• [Information]:
────────
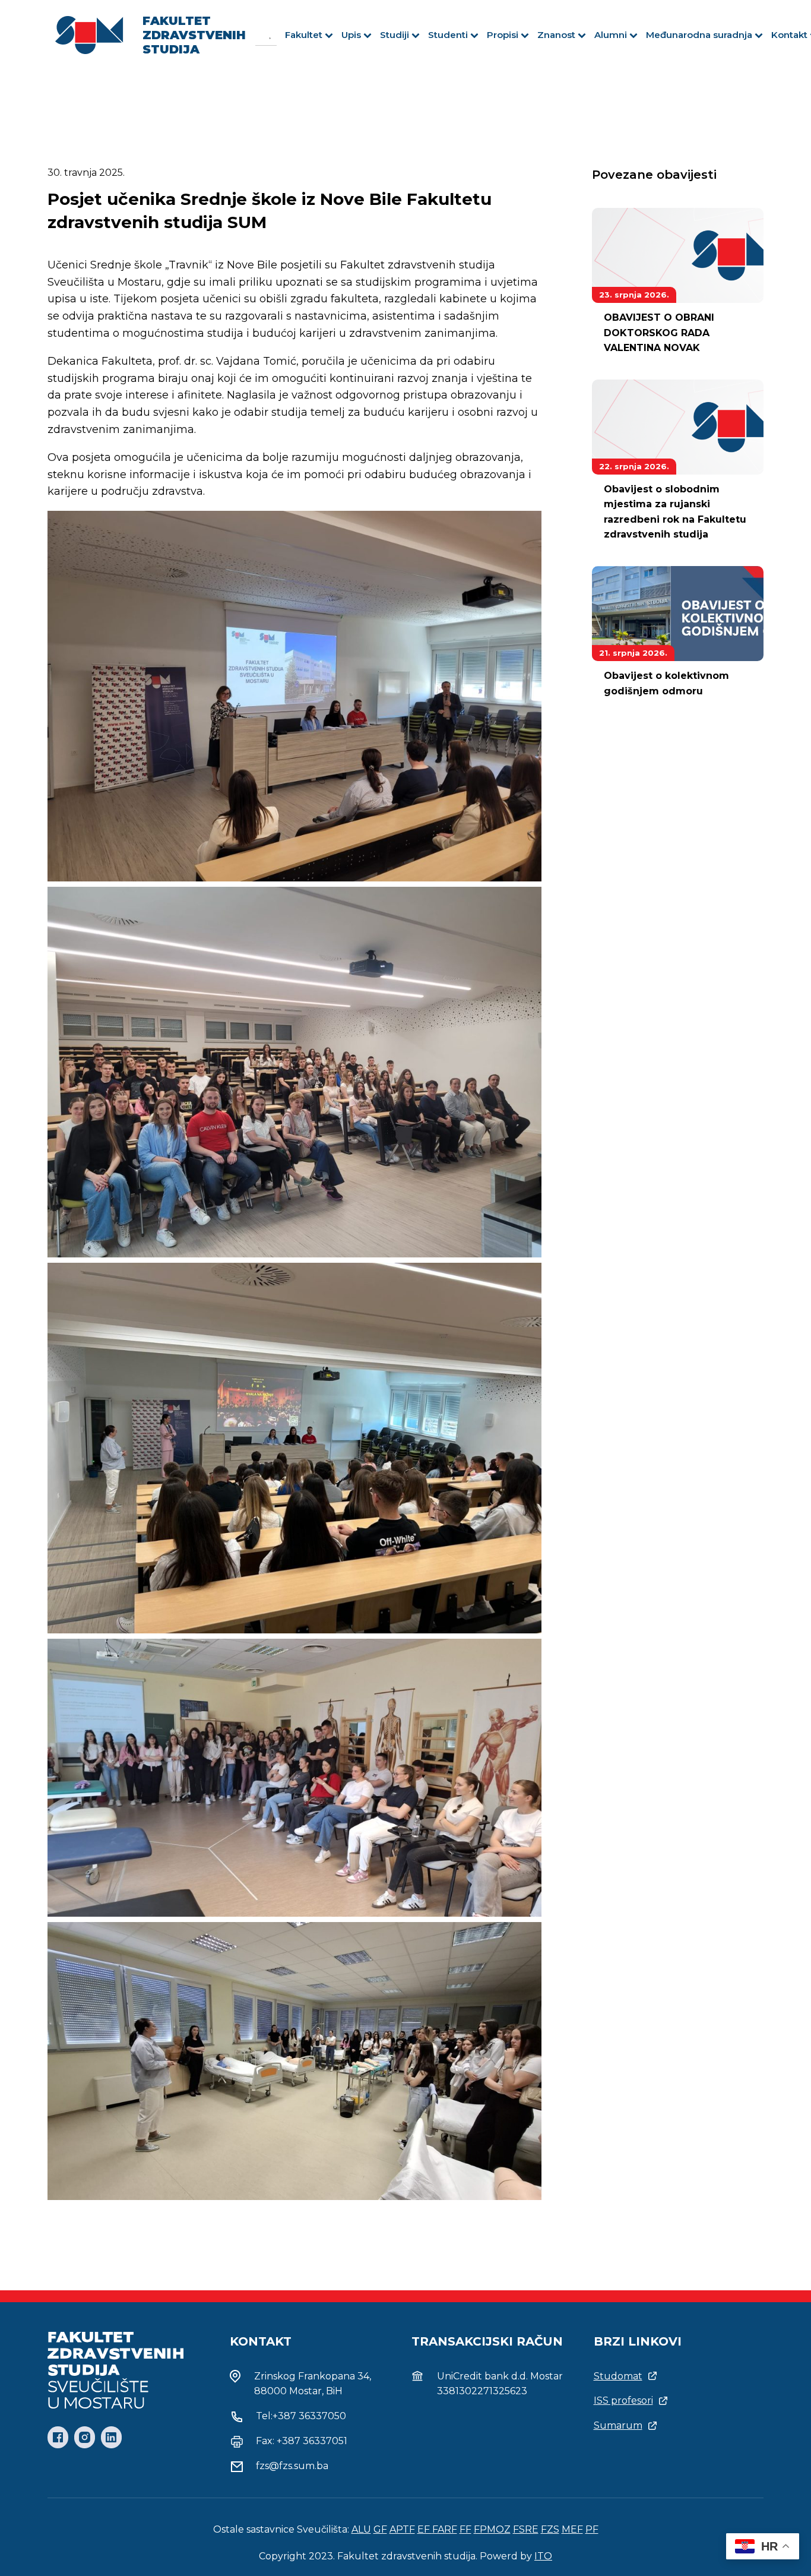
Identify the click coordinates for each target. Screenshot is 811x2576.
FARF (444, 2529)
────────
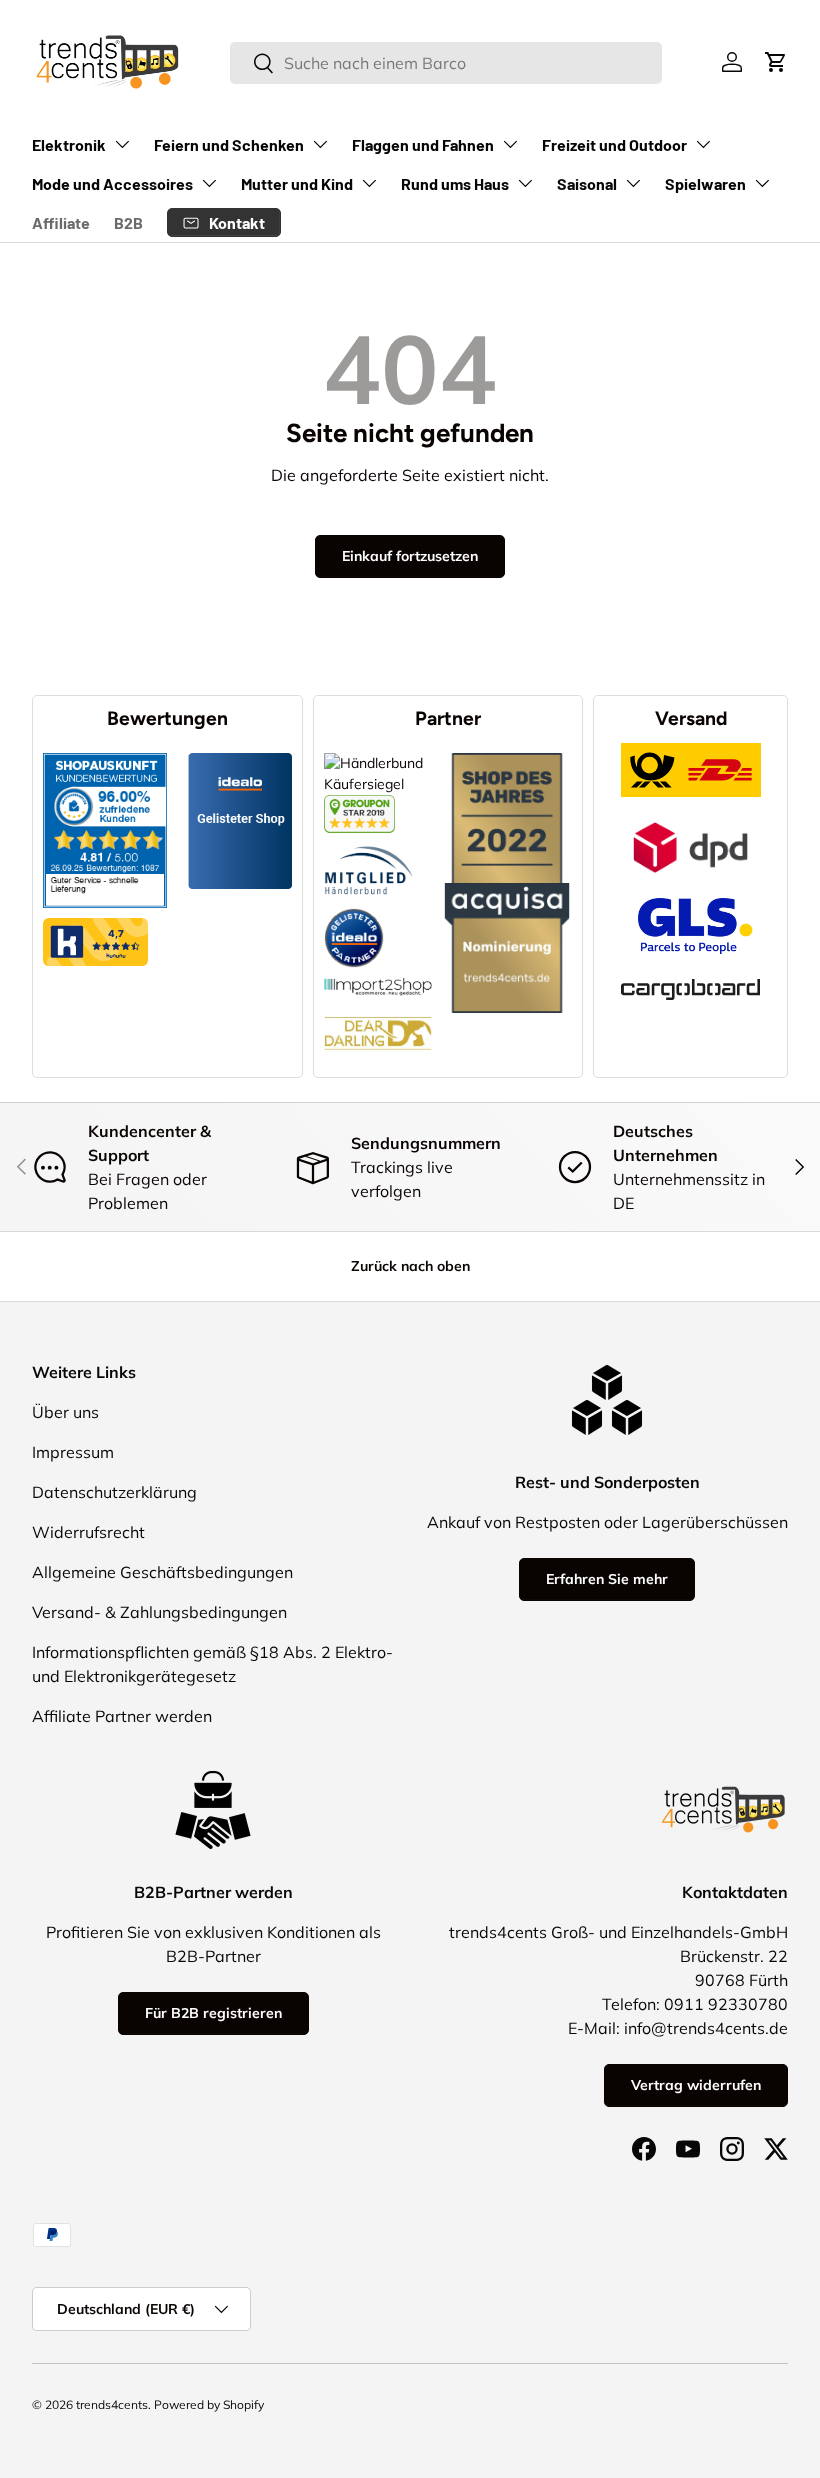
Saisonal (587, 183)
────────
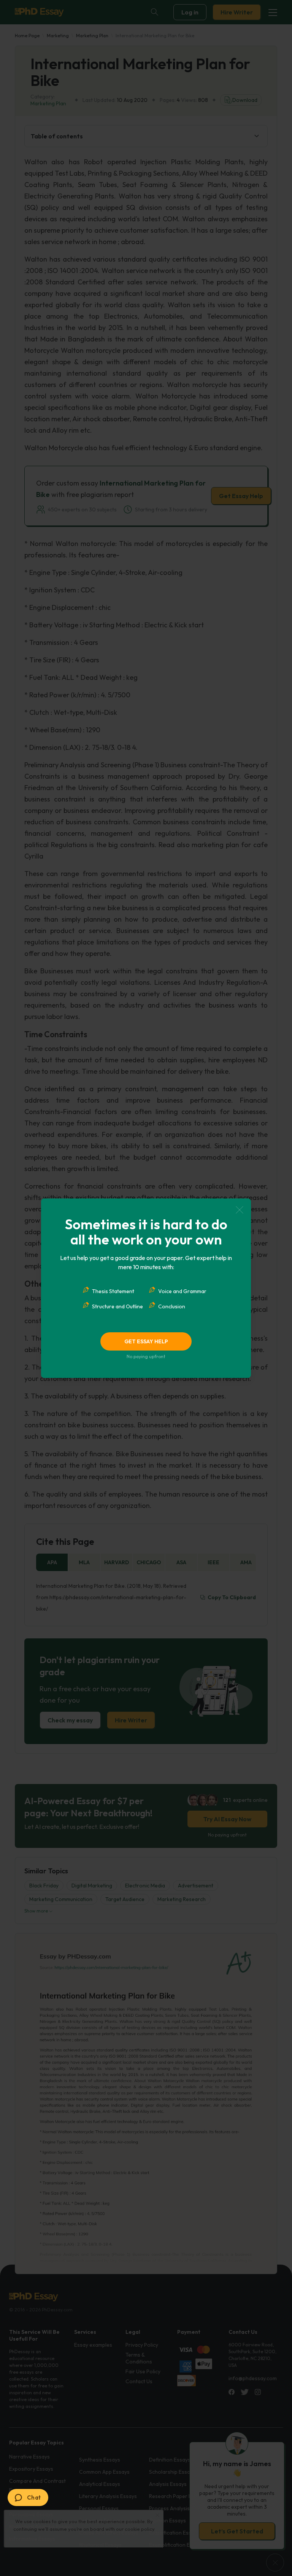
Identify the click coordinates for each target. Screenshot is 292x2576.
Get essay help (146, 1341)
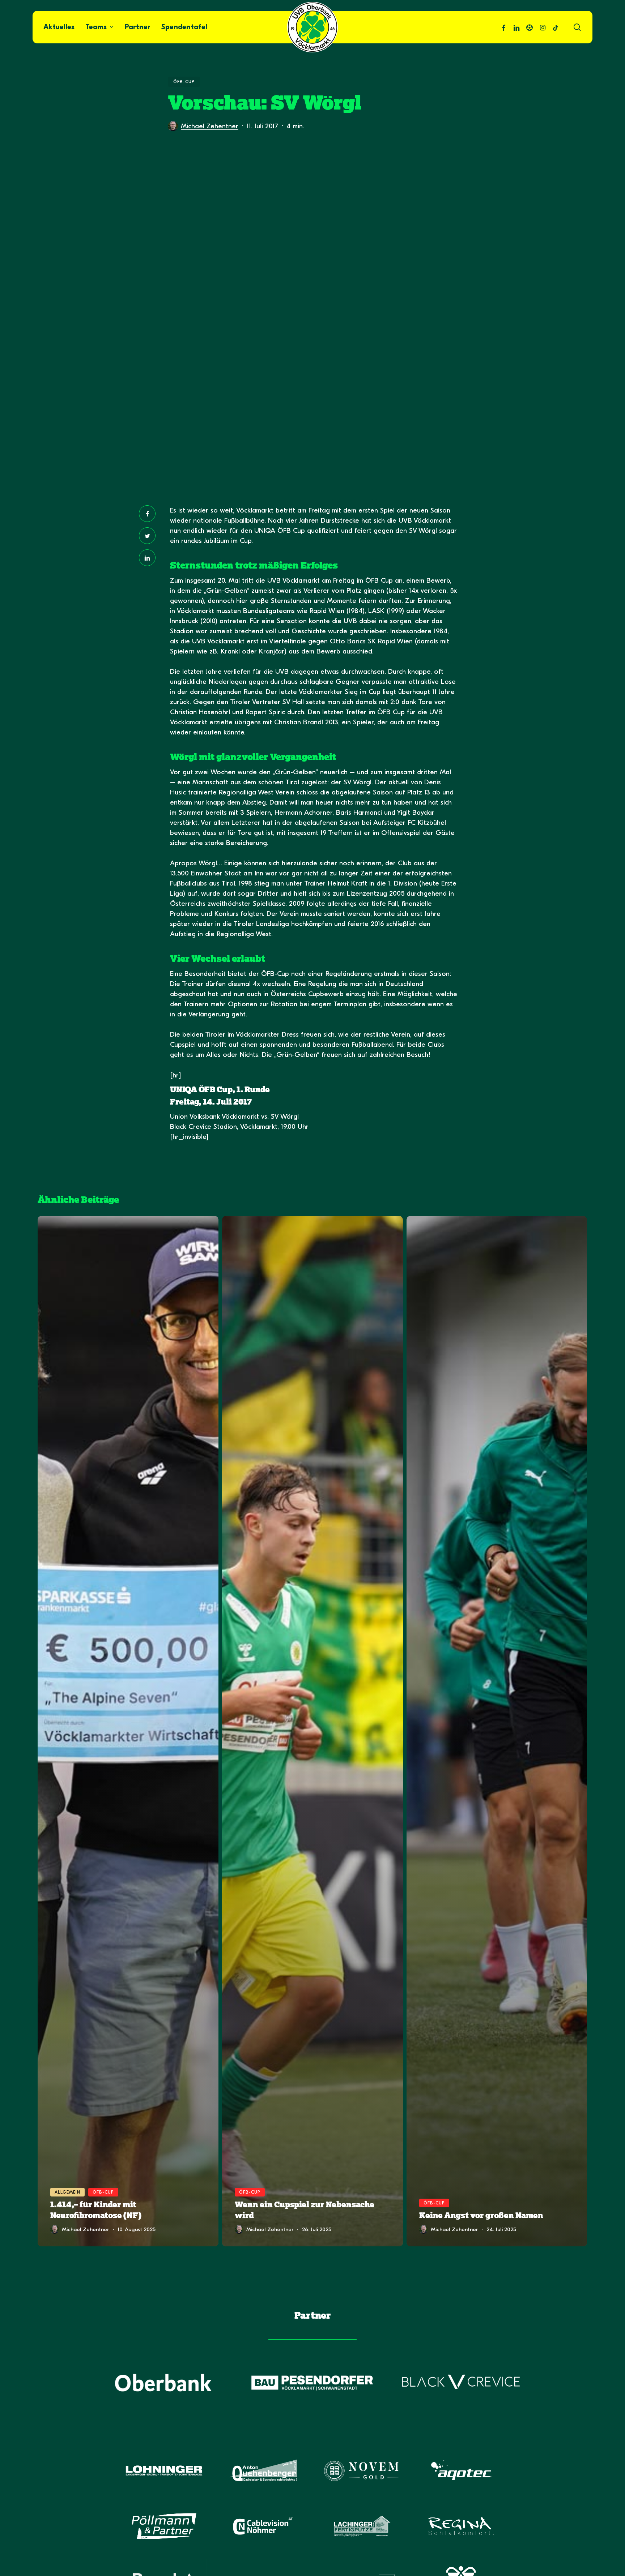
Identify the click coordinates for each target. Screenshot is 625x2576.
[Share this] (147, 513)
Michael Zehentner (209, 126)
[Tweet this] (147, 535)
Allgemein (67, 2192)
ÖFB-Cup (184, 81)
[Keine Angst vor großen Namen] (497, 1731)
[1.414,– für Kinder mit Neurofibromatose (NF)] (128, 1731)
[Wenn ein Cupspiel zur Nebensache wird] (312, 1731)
────────
In the data above, find the line that contains "Allgemein (67, 2192)" and the line that contains "[Wenn ein Cupspiel". Repeat exactly those lines and every line between them, and only those.

• [Answer to the exercise]:
Allgemein (67, 2192)
ÖFB-Cup (184, 81)
[Keine Angst vor großen Namen] (497, 1731)
[1.414,– für Kinder mit Neurofibromatose (NF)] (128, 1731)
[Wenn ein Cupspiel zur Nebensache wird] (312, 1731)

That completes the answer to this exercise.